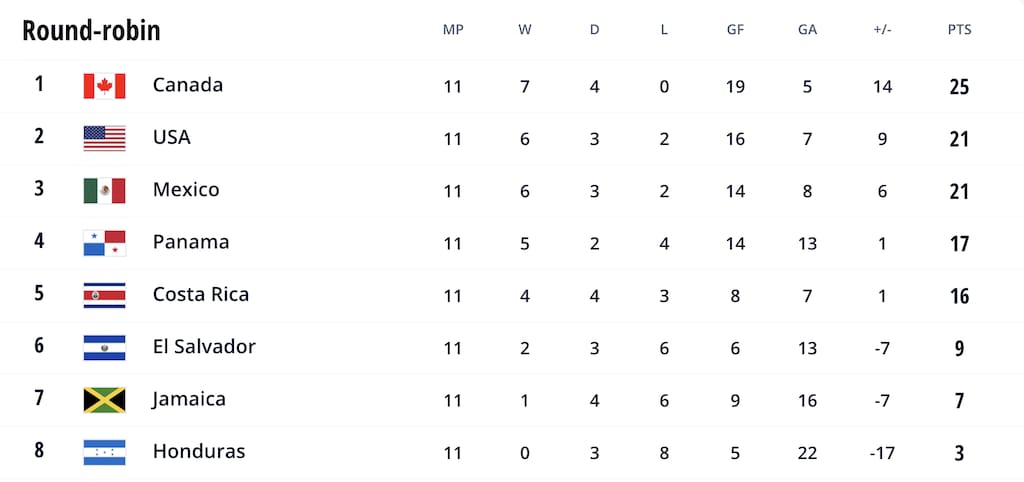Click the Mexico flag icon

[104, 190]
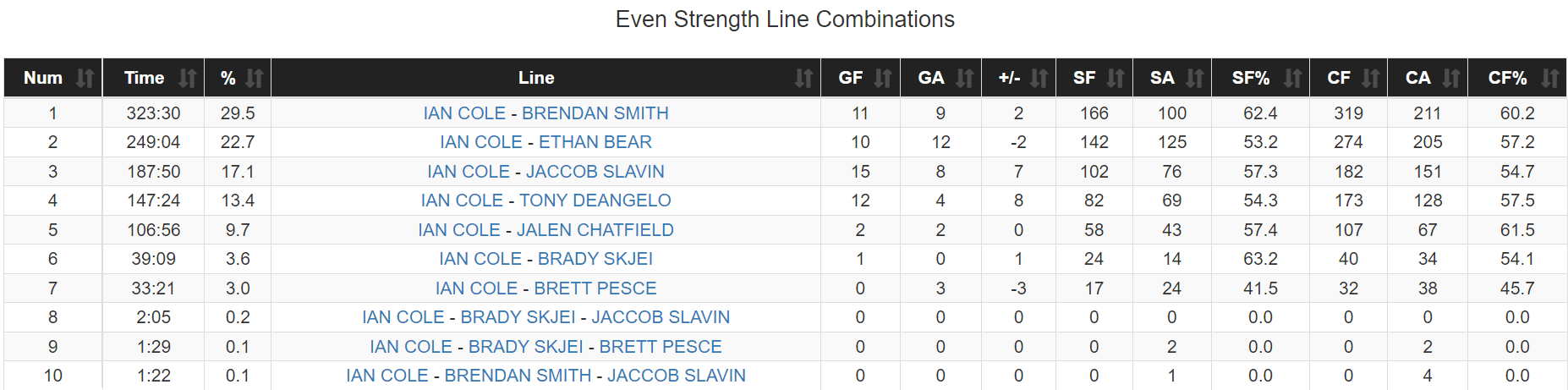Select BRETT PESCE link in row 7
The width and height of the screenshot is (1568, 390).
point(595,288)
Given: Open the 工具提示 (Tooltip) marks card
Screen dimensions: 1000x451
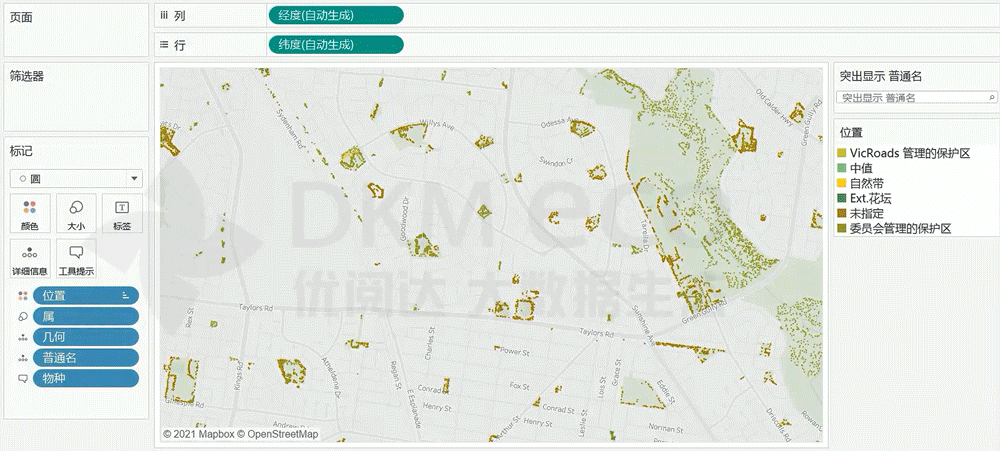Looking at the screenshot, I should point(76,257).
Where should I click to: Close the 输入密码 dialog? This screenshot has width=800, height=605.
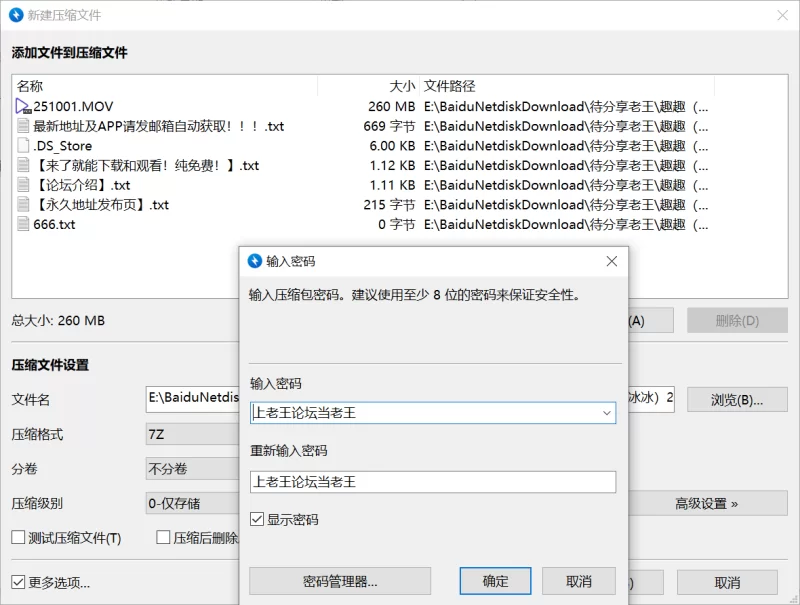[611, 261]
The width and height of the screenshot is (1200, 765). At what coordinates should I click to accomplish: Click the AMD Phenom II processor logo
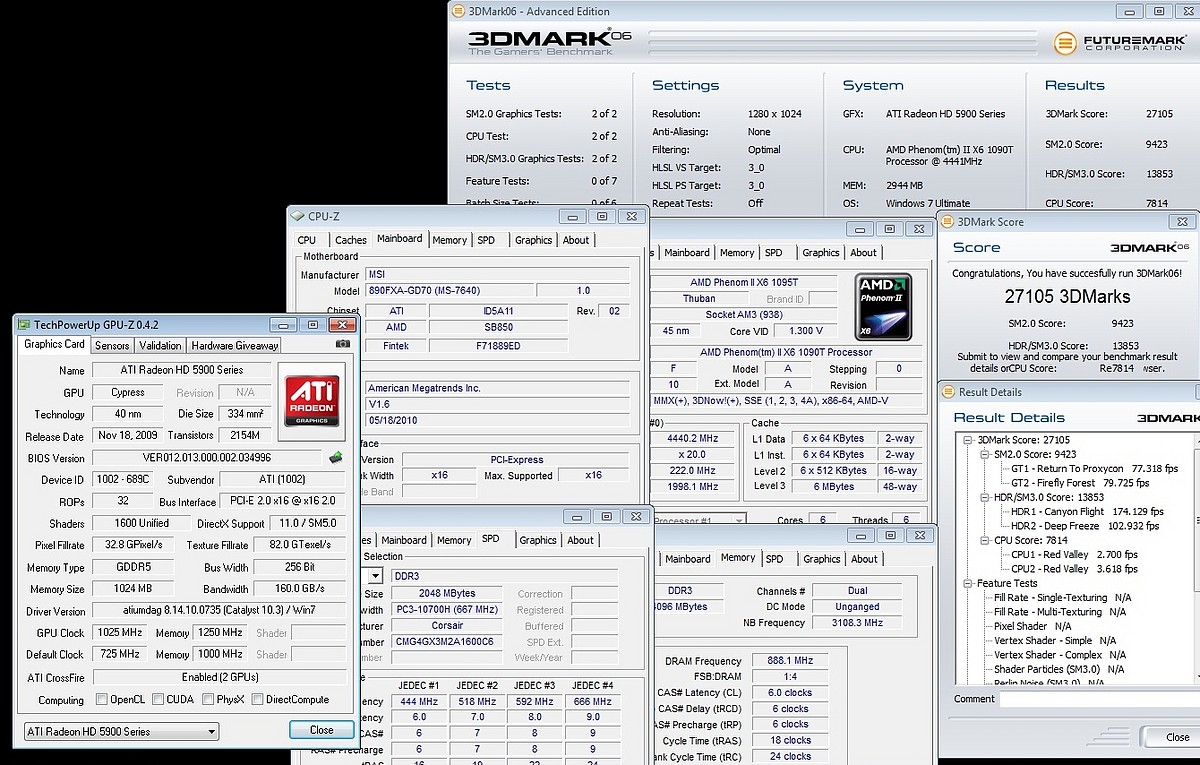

________

**EXERCISE AIM:**
Each line from the one containing "Screen dimensions: 1000x451" through the last line of the entries above is to be extracted exactly. Pictures are not part of the copy.

**RESPONSE BOX:**
Screen dimensions: 1000x451
Looking at the screenshot, I should point(76,257).
Where should I click to: Close the 输入密码 dialog? This screenshot has width=800, height=605.
[611, 261]
The width and height of the screenshot is (1200, 765). At what coordinates should I click to accomplish: Click the AMD Phenom II processor logo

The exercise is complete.